◆ **PROVIDED ENTRIES**:

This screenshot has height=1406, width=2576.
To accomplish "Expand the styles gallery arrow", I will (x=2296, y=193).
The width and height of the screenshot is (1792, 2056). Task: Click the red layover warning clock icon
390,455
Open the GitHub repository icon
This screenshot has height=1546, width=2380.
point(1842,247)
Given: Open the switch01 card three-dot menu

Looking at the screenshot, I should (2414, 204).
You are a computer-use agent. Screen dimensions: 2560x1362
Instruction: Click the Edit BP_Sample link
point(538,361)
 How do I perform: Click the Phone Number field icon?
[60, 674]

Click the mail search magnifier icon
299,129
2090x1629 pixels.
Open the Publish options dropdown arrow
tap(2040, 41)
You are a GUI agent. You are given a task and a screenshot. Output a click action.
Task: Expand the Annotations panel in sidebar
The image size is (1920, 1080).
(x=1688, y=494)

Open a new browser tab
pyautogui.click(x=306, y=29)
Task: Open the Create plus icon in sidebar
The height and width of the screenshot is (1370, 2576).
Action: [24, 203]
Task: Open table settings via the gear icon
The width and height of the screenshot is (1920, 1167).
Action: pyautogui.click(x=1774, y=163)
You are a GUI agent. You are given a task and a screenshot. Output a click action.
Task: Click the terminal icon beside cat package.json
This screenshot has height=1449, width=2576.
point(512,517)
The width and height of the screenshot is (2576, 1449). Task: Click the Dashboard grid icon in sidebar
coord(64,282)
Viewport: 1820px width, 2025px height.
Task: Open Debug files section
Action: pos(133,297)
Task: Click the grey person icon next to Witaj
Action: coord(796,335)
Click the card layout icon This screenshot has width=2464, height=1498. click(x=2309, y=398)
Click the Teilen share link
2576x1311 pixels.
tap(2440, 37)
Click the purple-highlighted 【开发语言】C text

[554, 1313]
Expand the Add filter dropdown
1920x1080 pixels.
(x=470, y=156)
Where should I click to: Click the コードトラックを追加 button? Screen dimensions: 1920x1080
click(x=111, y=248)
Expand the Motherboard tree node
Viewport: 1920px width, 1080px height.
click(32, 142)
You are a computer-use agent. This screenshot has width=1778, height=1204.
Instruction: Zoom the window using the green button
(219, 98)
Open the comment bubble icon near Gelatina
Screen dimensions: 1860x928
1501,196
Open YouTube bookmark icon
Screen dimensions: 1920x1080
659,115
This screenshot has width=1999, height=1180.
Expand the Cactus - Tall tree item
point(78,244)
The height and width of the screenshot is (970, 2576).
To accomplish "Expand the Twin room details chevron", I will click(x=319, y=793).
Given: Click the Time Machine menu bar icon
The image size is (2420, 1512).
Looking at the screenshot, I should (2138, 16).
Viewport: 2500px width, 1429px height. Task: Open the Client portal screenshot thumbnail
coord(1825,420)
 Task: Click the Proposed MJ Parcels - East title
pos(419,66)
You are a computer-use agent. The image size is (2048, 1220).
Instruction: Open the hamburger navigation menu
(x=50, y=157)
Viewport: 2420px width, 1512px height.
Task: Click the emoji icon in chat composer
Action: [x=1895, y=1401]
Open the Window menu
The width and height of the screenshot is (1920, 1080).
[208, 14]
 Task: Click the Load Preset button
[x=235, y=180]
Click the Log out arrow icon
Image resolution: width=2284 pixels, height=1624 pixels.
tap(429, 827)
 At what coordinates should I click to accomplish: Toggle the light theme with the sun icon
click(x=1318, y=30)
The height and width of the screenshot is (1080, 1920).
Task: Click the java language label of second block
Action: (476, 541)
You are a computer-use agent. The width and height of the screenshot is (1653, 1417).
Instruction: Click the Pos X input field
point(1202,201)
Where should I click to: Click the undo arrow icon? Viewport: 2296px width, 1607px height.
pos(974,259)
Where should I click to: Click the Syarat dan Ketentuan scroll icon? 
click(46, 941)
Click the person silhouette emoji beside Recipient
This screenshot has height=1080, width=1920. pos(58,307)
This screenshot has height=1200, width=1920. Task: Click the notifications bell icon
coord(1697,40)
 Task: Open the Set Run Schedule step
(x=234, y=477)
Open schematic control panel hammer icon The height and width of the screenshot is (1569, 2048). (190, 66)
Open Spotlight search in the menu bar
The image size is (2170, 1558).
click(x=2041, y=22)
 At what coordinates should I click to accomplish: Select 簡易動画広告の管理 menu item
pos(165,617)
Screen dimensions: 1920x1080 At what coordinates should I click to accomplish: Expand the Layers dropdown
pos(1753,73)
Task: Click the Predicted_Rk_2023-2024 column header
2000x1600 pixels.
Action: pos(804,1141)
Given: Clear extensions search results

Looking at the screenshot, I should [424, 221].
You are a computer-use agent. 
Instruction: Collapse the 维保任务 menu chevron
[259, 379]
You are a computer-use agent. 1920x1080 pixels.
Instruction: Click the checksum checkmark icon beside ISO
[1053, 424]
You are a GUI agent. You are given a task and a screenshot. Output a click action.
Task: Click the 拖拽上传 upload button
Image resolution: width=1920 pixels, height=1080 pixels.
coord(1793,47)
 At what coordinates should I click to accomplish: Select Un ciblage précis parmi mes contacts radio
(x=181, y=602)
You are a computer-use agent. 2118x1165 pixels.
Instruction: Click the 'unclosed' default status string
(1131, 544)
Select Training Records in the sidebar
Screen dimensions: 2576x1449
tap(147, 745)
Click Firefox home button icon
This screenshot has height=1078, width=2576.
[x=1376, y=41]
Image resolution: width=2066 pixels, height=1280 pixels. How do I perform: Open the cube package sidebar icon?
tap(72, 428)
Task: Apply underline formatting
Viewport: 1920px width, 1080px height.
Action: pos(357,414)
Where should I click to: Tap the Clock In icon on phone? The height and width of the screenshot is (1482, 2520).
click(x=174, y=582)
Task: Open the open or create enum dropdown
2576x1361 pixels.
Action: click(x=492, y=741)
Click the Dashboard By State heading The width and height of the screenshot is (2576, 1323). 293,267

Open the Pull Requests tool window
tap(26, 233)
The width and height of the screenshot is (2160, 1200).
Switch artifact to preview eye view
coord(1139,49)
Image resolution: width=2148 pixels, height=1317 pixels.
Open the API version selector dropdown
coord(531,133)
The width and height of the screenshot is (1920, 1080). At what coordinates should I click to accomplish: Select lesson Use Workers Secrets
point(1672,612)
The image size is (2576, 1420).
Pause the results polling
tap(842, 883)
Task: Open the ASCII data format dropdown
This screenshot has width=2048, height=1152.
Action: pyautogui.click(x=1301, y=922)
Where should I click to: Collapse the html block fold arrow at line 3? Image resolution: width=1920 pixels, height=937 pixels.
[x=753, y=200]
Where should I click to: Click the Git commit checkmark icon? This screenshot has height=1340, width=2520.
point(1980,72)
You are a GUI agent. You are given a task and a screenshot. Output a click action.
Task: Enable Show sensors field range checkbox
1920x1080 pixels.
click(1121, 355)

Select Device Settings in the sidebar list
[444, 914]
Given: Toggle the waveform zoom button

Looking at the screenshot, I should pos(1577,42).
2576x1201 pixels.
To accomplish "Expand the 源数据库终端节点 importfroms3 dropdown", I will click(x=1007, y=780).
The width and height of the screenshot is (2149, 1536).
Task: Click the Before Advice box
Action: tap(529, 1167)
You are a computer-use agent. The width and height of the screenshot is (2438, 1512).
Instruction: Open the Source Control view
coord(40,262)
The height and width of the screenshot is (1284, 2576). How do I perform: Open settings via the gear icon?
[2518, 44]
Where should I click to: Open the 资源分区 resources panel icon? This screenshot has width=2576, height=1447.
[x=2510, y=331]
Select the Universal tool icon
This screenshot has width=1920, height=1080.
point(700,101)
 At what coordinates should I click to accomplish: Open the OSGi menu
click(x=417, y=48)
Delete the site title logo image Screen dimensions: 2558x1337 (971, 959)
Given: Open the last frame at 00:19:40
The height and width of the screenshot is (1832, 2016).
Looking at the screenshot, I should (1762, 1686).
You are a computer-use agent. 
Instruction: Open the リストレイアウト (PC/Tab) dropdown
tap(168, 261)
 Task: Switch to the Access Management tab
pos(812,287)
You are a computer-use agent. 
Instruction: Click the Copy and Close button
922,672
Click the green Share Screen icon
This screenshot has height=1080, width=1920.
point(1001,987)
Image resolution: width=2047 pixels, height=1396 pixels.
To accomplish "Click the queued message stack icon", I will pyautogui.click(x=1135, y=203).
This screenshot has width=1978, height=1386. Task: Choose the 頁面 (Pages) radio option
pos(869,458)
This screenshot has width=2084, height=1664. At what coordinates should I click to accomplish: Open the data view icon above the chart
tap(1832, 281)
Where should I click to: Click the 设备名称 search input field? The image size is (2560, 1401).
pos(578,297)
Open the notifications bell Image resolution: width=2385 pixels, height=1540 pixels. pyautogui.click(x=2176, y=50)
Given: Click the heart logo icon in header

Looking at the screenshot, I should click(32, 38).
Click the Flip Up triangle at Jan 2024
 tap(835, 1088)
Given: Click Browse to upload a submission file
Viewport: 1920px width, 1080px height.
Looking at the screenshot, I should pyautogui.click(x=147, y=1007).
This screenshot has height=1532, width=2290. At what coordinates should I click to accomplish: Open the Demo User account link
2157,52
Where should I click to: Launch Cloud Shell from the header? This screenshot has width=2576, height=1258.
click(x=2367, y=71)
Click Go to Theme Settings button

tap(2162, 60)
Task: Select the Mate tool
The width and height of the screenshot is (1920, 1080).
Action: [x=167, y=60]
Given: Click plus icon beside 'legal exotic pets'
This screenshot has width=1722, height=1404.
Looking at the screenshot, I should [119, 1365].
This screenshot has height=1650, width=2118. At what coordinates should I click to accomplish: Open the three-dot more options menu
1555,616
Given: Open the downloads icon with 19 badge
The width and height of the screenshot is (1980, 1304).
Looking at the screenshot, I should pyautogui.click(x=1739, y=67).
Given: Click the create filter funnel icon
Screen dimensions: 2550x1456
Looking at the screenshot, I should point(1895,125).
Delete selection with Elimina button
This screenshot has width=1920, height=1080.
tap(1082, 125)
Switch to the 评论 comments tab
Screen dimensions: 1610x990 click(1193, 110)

◆ **WORK TASK**:
Pull each line containing "Delete" from the records.

◆ **ANSWER BOX**:
Delete the site title logo image Screen dimensions: 2558x1337 (971, 959)
Delete selection with Elimina button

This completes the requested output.